Friday, 12 January 2018

Mental Health Guest Post Series #8


Welcome back to my mental health guest post series. After a few weeks off over Christmas and New Year I am back over the next few weeks with some brilliant bloggers sharing their mental health stories. This weeks post is by the lovely Rebecca from All About Hurr.

Being Mentally Aware

I’m very aware of my mental wellbeing having suffered from postnatal depression after having 3 of my 6 children.  Depression affects people in different ways but for me I found myself not wanting to go anywhere and found it almost impossible to find the energy or enthusiasm to be a mum.  I became withdrawn and shut myself away from the world.  

It’s difficult to understand depression because from the outside it seems you have everything.  The rational side told me I had a wonderful new baby, a loving husband and home – what did I have to feel down about? But I couldn’t seem to shake it off.  I struggled to function and became very unhappy with very little patience.  I would find myself making plans, only to cancel them or start to go somewhere only to turn around.  I cannot tell you how many trips I’ve made that should have taken 10 minutes, but with the indecision would take me over an hour.

The only thing that was keeping me going was the fact that I had to, I had to feed a baby, I had to get other children to school and this was in fact my life saver.  Luckily after a trip to the GP I was prescribed some tablets which made a huge difference.  Postnatal depression is extremely common and is due to chemical balances not returning to normal after the birth of a baby, however it’s only now that it’s being talked about more.

Suffering from depression and living with someone with depression are two very different things and I have experienced both.  Mr All About Hurr is a keen runner but due to multiple fractures in his back (that’s a whole other story!) he’s not been able to run over the last few months.  Coupled with not being able to work he’s been driven to an all time low and finally admitting that he needed some help.  

The usual fun, happy and motivated man I knew became withdrawn, angry, frustrated and deeply unhappy.  Simple things like cooking tea, putting the children to bed, engaging in social situations or playing with the children were gone.  Living with someone with depression is extremely difficult and exhausting.  Just as laughter is infectious, so is sadness.  My role within the family had changed, I became Mum and Dad not only due to the depression but also because of the physical restrictions.  Trying to see the positives when you think there are none is a very lonely place to be.
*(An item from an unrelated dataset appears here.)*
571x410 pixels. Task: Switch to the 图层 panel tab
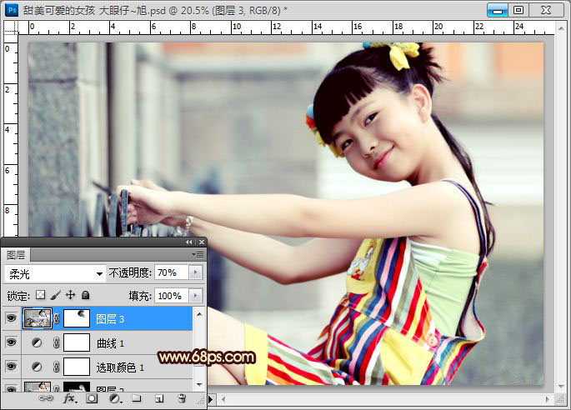point(16,254)
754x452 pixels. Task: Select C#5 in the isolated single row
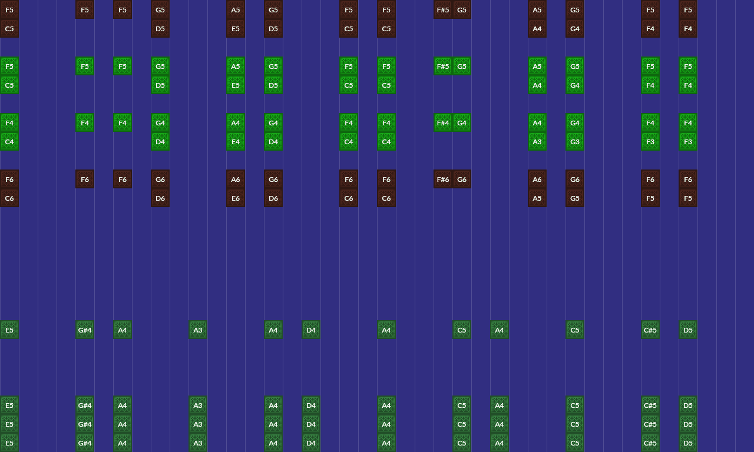(x=650, y=330)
The only advice I could give Mr All About Hurr was that sometimes you had to pretend that you were ok, get up and get on because you have no other choice.  People are relying on you and then one day, you won’t have to pretend anymore, you’ll really be ok.  Depression is an illness, not an excuse.  You need help, support and love, and to find your reason to get up in the morning.

Thankfully Mr All About Hurr has turned a massive corner and I can see him becoming more relaxed and content again.  Cheeky giggles and enjoying the children again.  There are still bad days, but they are just days and not weeks or months.